--- Study material Enclosed Below ---

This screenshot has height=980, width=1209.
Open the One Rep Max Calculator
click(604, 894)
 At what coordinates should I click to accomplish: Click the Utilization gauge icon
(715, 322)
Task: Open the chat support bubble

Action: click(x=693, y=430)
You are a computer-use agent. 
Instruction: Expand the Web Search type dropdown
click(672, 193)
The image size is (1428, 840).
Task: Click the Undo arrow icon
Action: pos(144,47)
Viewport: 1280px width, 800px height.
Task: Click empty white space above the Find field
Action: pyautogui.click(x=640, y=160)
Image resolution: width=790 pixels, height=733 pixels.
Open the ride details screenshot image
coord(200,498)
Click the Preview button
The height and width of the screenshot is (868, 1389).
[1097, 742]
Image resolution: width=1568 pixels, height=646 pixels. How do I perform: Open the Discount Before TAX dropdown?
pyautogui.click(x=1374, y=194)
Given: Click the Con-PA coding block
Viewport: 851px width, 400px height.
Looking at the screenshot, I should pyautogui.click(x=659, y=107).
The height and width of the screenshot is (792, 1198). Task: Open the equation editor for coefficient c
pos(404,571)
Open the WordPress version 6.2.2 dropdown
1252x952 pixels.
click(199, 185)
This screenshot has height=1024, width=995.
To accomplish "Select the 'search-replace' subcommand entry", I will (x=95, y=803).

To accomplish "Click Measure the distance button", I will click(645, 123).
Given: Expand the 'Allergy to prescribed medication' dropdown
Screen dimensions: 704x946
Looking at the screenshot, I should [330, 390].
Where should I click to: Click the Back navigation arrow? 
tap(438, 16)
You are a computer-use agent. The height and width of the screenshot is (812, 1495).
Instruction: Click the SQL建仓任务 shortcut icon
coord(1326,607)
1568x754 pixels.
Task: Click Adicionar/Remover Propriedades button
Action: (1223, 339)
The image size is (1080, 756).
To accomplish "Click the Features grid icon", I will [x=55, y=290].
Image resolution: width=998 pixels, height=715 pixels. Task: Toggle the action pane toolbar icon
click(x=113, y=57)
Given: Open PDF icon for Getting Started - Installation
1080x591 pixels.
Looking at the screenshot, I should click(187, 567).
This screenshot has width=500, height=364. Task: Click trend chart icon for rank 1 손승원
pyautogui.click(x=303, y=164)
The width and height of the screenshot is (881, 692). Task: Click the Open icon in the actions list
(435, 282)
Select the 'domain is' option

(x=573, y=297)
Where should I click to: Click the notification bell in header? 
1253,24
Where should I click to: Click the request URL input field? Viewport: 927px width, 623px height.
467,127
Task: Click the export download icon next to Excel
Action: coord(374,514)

--- End of Enclosed Study material ---

§ **Instructions for the task**: Please reproduce each record precisely as written.

§ **Exercise result**:
This screenshot has height=980, width=1209.
Open the One Rep Max Calculator
click(604, 894)
 At what coordinates should I click to accomplish: Click the Utilization gauge icon
(715, 322)
Task: Open the chat support bubble

Action: click(x=693, y=430)
You are a computer-use agent. 
Instruction: Expand the Web Search type dropdown
click(672, 193)
The image size is (1428, 840).
Task: Click the Undo arrow icon
Action: pos(144,47)
Viewport: 1280px width, 800px height.
Task: Click empty white space above the Find field
Action: pyautogui.click(x=640, y=160)
Image resolution: width=790 pixels, height=733 pixels.
Open the ride details screenshot image
coord(200,498)
Click the Preview button
The height and width of the screenshot is (868, 1389).
[1097, 742]
Image resolution: width=1568 pixels, height=646 pixels. How do I perform: Open the Discount Before TAX dropdown?
pyautogui.click(x=1374, y=194)
Given: Click the Con-PA coding block
Viewport: 851px width, 400px height.
Looking at the screenshot, I should pyautogui.click(x=659, y=107).
The height and width of the screenshot is (792, 1198). Task: Open the equation editor for coefficient c
pos(404,571)
Open the WordPress version 6.2.2 dropdown
1252x952 pixels.
click(199, 185)
This screenshot has height=1024, width=995.
To accomplish "Select the 'search-replace' subcommand entry", I will (x=95, y=803).

To accomplish "Click Measure the distance button", I will click(645, 123).
Given: Expand the 'Allergy to prescribed medication' dropdown
Screen dimensions: 704x946
Looking at the screenshot, I should [330, 390].
Where should I click to: Click the Back navigation arrow? 
tap(438, 16)
You are a computer-use agent. The height and width of the screenshot is (812, 1495).
Instruction: Click the SQL建仓任务 shortcut icon
coord(1326,607)
1568x754 pixels.
Task: Click Adicionar/Remover Propriedades button
Action: (1223, 339)
The image size is (1080, 756).
To accomplish "Click the Features grid icon", I will [x=55, y=290].
Image resolution: width=998 pixels, height=715 pixels. Task: Toggle the action pane toolbar icon
click(x=113, y=57)
Given: Open PDF icon for Getting Started - Installation
1080x591 pixels.
Looking at the screenshot, I should click(187, 567).
This screenshot has width=500, height=364. Task: Click trend chart icon for rank 1 손승원
pyautogui.click(x=303, y=164)
The width and height of the screenshot is (881, 692). Task: Click the Open icon in the actions list
(435, 282)
Select the 'domain is' option

(x=573, y=297)
Where should I click to: Click the notification bell in header? 
1253,24
Where should I click to: Click the request URL input field? Viewport: 927px width, 623px height.
467,127
Task: Click the export download icon next to Excel
Action: coord(374,514)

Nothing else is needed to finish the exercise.